Aliran Perennialisme dalam filsafat pendidikan

A. Perennialisme
Perennialisme berasal dari bahasa latin “parennis” dan dalam bahasa inggris “perennial” yang mempunyai arti tumbuh terus melalui waktu, hidup terus dari waktu ke waktu, abadi. Dari makna diatas dapat kita simpulkan bahwa Perennialisme memandang adanya nilai-nilai yang abadi dalam kehidupan ini. Aliran filsafat yang mendukung mazhab Perennialisme adalah :
a. Humanisme Rasional
b. Supernaturalisme Thomas Aquinas

a. Humanisme Rasional
Pilar yang sangat kokoh dari essensialisme ialah aliran filsafat yang termasuk Philosophia perennis. Disebut juga Perennialisme. Aristoteles adalah tokoh yang meletakkan dasar dari filsafat tersebut dengan anggapan bahwa ada yang tetap tak berubah secara substansial. Kecuali jatuh-bangunnya system yang berlawanan ia tetap tumbuh dari generasi ke generasi. Itulah yang perennial. Aristoteles mengembangkan philosophia perennis berdasarkan penalaran manusia. Sebab premis dari humanisme rasional yaitu pengakuan terhadap esensi manusia adalah rasionalitasnya. Penalaran atau rasional adalah hal yang fundamental pada manusia. Dengan demikian kebijakan dan praktek-praktek pendidikan harus berdasarkan rasionalisme manusia. Manusia mempunyai daya nalar dan penalaran itu digunakan untuk mengetahui tempat ia hidup. Penalaran yang telah dilatih dengan tepat akan membuat dunia ini dapat dipahami oleh manusia. Sehingga manusia dapat menjangkau kebenaran universal dan absolute.

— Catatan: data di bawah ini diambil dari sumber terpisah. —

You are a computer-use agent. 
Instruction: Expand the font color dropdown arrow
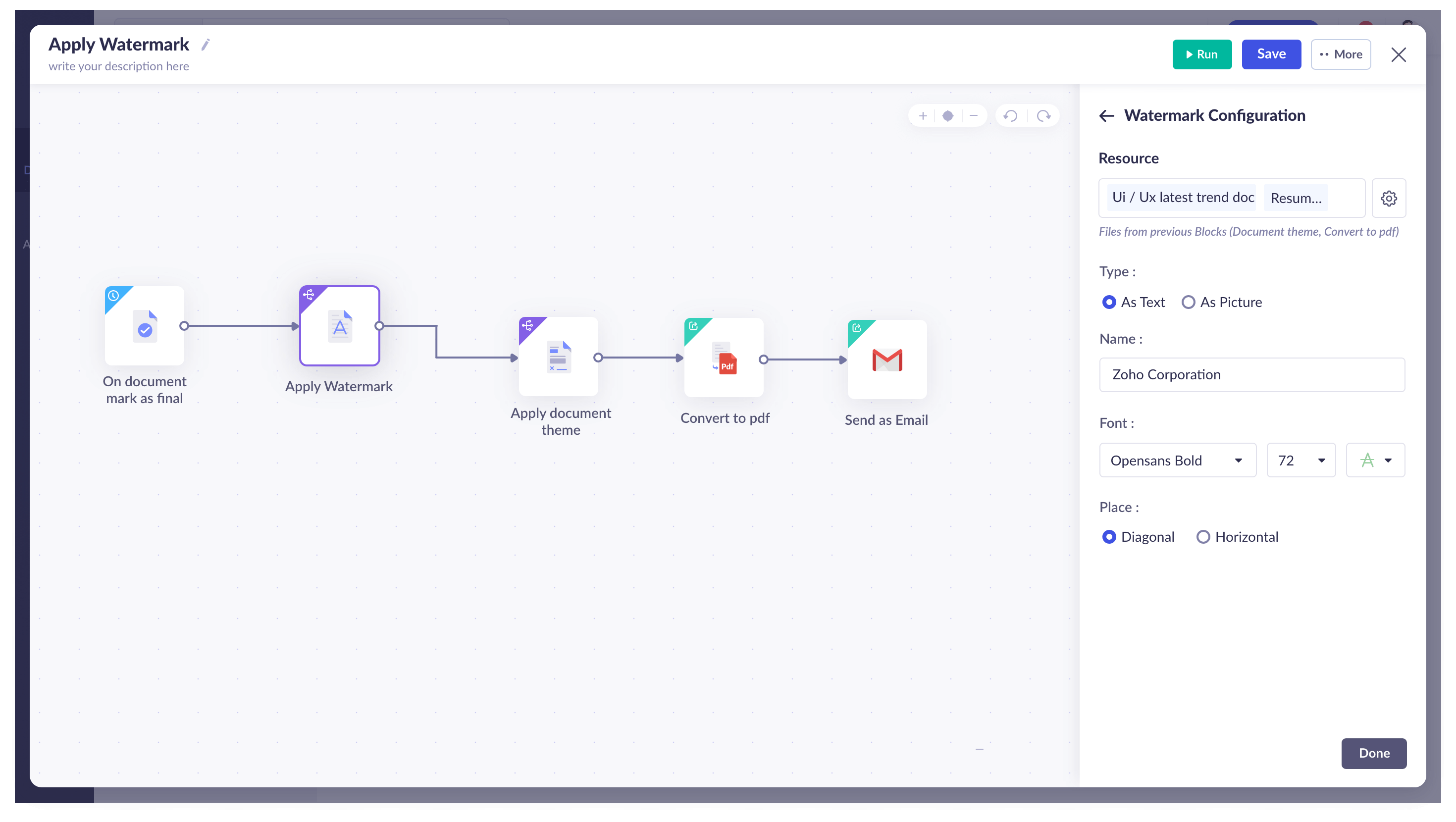click(1389, 460)
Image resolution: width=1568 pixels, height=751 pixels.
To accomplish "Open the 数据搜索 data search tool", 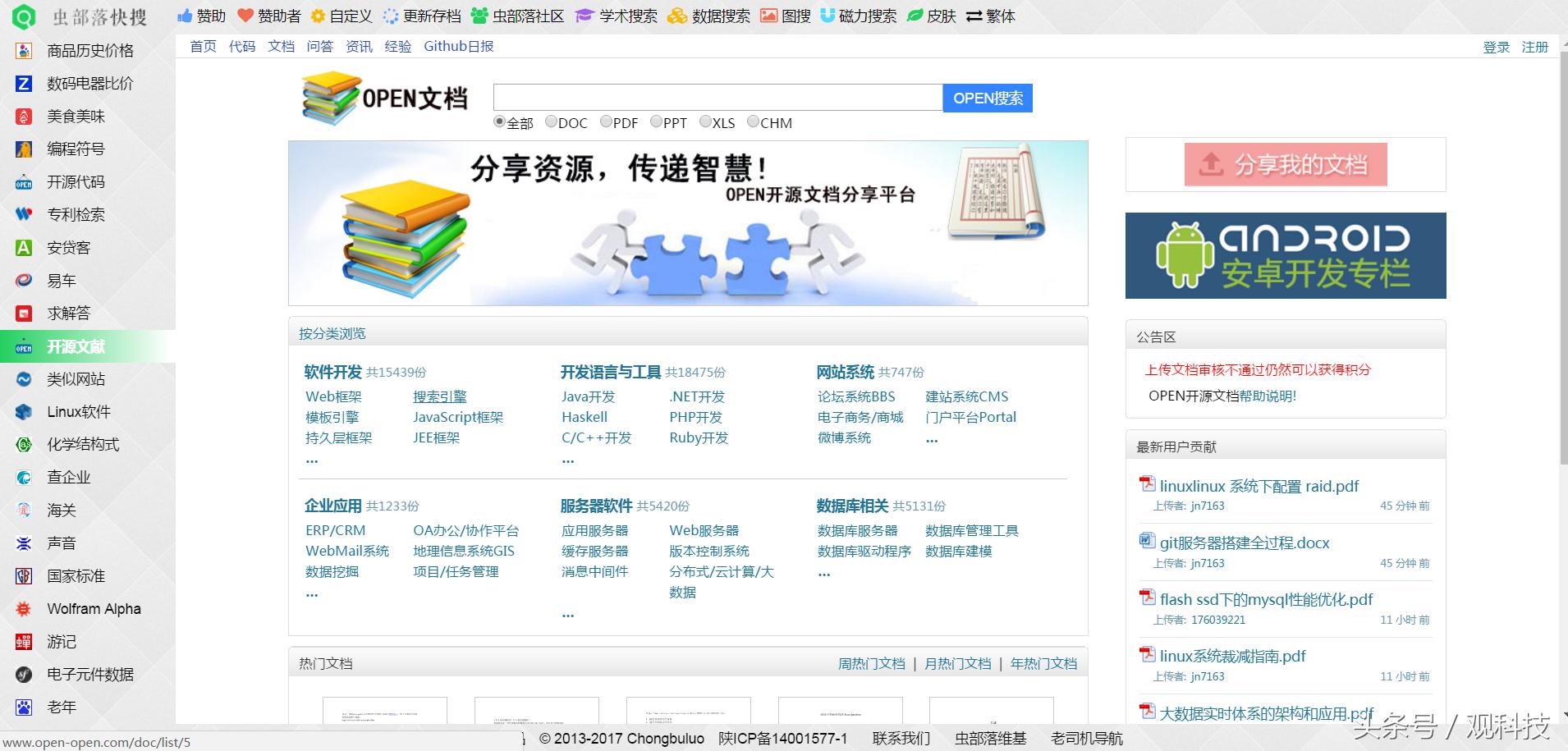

Rasionalitas adalah essensi hakekat manusia maka tujuan utama pendidikan ialah bersifat intelektual. Maka materi materi untuk kurikulum harus merupakan materi-materi yang essensial. Materi yang essensial tentunya merupakan sesuatu yang uniform (seragam) dan langgeng dalam kehidupan manusia.
Ada dua tatanan pengetahuan atau pelajaran yang pertama adalah “inherent” atau tatanan essensial dari mata pelajaran itu sendiri yang merupakan essensi dari kehidupan dan manusia. Tujuan belajar mengajar ialah menemukan tatanan tersebut. Beberapa kaum essensial berpendapat bahwa tatanan pelajaran terarah secara langsung kepada tatanan essensial dari mata pelajaran. Tatanan yang kedua adalah tatanan pelajaran tidak bersifat universal dan abstrak, tapi dimulai dari yang kongkrit dan particular untuk menuju kebada yang universal abstrak.
b. Supernaturalisme Thomas Aquinas
Filsafat pendidikan STA (Supernaturalisme Thomas Aquinas) secara fundamental bersifat dualistis. Ia mengakui tatanan natural sekaligus tatanan yang supernatural ini merupakan wujud luhur yang disebut tuhan, pencipta alam semesta. Sedangkan yang natural itu mengalami perubahan dan berada dalam waktu, tuhan tidak mengalami perubahan dan abadi. Filsafat ini mengenai pendidikan sampai pada titik final dalam pendidikan religi dan moral. Pendidikan moral dan religi menjadi inti dan menjadi mata pelajaran sekuler, meskipun dualisme fundamental dari pandangan skolastisisme ini mengaku perbedaan antara studi-studi yang profan dan sacral. Studi studi yang sacral menggunakan pendekatan yang supernatural. Pengajaran moral yang bebas dari ajaran-ajaran religi tidak disetujui karena tidak mempunyai dasar-dasar perennialis (nilai-nilai yang abadi). Kebaikan merupakan ajaran yang agung dan pendidikan religi bertugas mengarahkan siswa terhadap penciptanya serta tugas akhir sebagai manusia.